Passage:
=== Section Start ===
Ms. Smith is asking people not to examine every utterance in her life before re-entering politics. But even as a leadership candidate and premier, there’s been a series of controversial statements and missteps. Most clearly, this is shown in her decision in January to speak to Artur Pawlowski – a man now found guilty of mischief, for encouraging protesters to keep going at the border blockade in Coutts last year.

In the phone call with him early this year, recorded by Mr. Pawlowski and posted online, she sounded sympathetic.

The province’s Ethics Commissioner Marguerite Trussler says just a few hours after that phone call, Ms. Smith phoned Alberta Justice Minister Tyler Shandro to talk about Mr. Pawlowski’s case. “She wanted him to make it go away, although she did not direct him to do so,” wrote Ms. Trussler, who concluded that was a contravention of the Conflicts of Interest Act.

In her interview with The Globe, well before the release of the report, Ms. Smith spoke of her call with Mr. Pawlowski. “The only way that I can make good decisions is by being open, being willing to talk to a lot of people and to say, ‘hey, look I’ll check into that. I’ll get back to you.’ That’s just sort of a standard line that politicians say.”

Many didn’t see it just 18 months ago, but Ms. Smith knew she had enough of a following from her media work that she could unify the UCP. Now, she acknowledges there’s a difference between being a media personality – where her job was to talk ideas – and governing, where you must have wide support for your choices.

“That’s one of the transitions I’m going through right now,” she says in the interview. “In the Choose Your Own Adventure book, I’m not quite done yet.”
=== Section End ===
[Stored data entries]
=== Section Start ===
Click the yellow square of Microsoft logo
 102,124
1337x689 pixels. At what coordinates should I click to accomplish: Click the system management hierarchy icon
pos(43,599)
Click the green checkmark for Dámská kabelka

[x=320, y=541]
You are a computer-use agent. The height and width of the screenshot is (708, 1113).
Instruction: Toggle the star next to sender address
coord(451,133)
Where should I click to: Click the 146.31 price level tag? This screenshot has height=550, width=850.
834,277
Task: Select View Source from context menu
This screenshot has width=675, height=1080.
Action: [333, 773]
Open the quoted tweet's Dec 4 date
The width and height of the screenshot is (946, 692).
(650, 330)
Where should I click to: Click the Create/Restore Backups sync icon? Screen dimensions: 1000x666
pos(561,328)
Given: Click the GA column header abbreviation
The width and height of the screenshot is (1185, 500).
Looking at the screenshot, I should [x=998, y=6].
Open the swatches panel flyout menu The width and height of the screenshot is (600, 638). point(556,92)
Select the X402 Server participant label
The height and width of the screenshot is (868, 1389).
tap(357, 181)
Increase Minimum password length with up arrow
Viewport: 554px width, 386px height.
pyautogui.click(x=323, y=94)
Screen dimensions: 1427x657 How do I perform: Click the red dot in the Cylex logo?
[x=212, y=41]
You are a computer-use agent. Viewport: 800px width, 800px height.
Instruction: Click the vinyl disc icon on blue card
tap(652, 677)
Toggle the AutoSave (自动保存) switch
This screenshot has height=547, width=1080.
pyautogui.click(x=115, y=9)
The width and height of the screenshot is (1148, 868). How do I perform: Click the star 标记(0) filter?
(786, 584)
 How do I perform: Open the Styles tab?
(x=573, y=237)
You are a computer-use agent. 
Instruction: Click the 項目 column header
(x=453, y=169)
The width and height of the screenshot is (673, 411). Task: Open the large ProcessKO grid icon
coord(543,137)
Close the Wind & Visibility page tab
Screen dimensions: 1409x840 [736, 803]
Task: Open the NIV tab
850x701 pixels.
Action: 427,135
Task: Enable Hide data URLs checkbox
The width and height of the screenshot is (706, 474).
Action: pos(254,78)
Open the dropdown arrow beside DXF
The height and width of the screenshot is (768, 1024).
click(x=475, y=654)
=== Section End ===
Exercise set:
1) Copy the stretch of the passage on Ms. Smith from "In her interview" through "for your choices.".
2) In the passage on Ms. Smith, who concluded that her call to the justice minister contravened the Conflicts of Interest Act?
3) Decide whether each statement agrees with the passage on Ms. Smith, answering yes or no and quoting the words that settle it.
(a) Mr. Pawlowski recorded the phone call and posted it online.
(b) Ms. Smith directed Tyler Shandro to make Mr. Pawlowski's case go away.
(c) Ms. Smith's interview with The Globe took place after the report was released.

Answers for the exercise:
1)
In her interview with The Globe, well before the release of the report, Ms. Smith spoke of her call with Mr. Pawlowski. “The only way that I can make good decisions is by being open, being willing to talk to a lot of people and to say, ‘hey, look I’ll check into that. I’ll get back to you.’ That’s just sort of a standard line that politicians say.”

Many didn’t see it just 18 months ago, but Ms. Smith knew she had enough of a following from her media work that she could unify the UCP. Now, she acknowledges there’s a difference between being a media personality – where her job was to talk ideas – and governing, where you must have wide support for your choices.

2) The province's Ethics Commissioner, Marguerite Trussler.

3)
(a) Yes: "recorded by Mr. Pawlowski and posted online"
(b) No: "although she did not direct him to do so"
(c) No: "well before the release of the report"